* Activity
For every record that follows, transcribe the text exactly and leave any image out.

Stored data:
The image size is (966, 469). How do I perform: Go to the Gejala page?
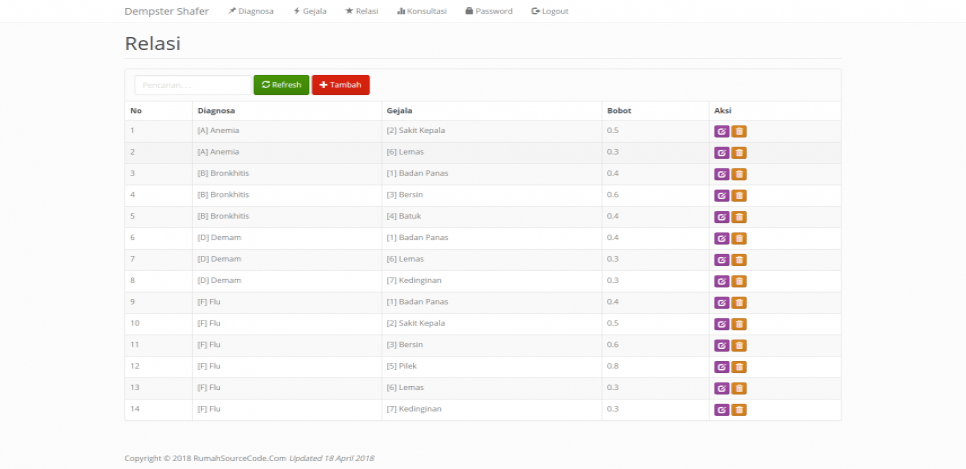coord(310,11)
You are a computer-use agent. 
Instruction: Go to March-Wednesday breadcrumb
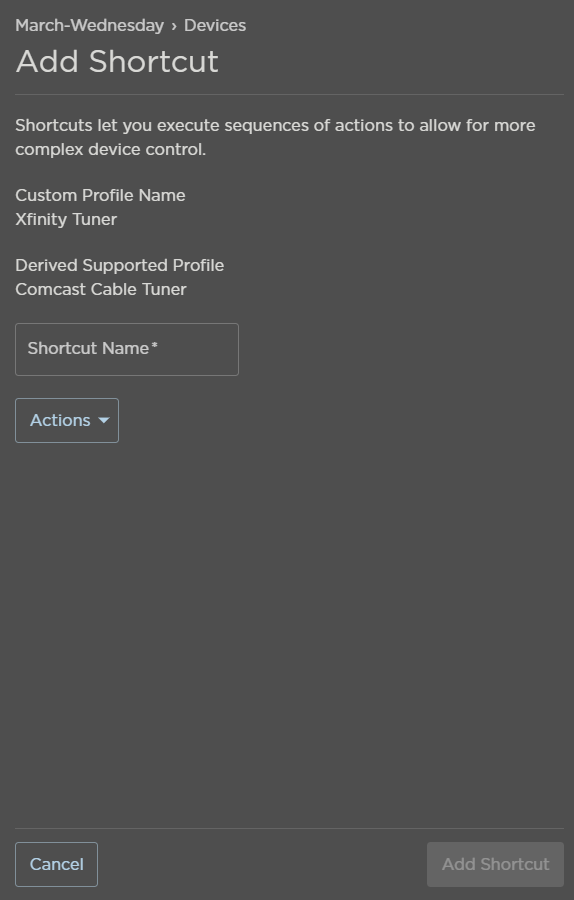90,25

* Answer to this exercise
The image size is (966, 469). How do I perform: Go to the Gejala page?
coord(310,11)
You are a computer-use agent. 
Instruction: Go to March-Wednesday breadcrumb
90,25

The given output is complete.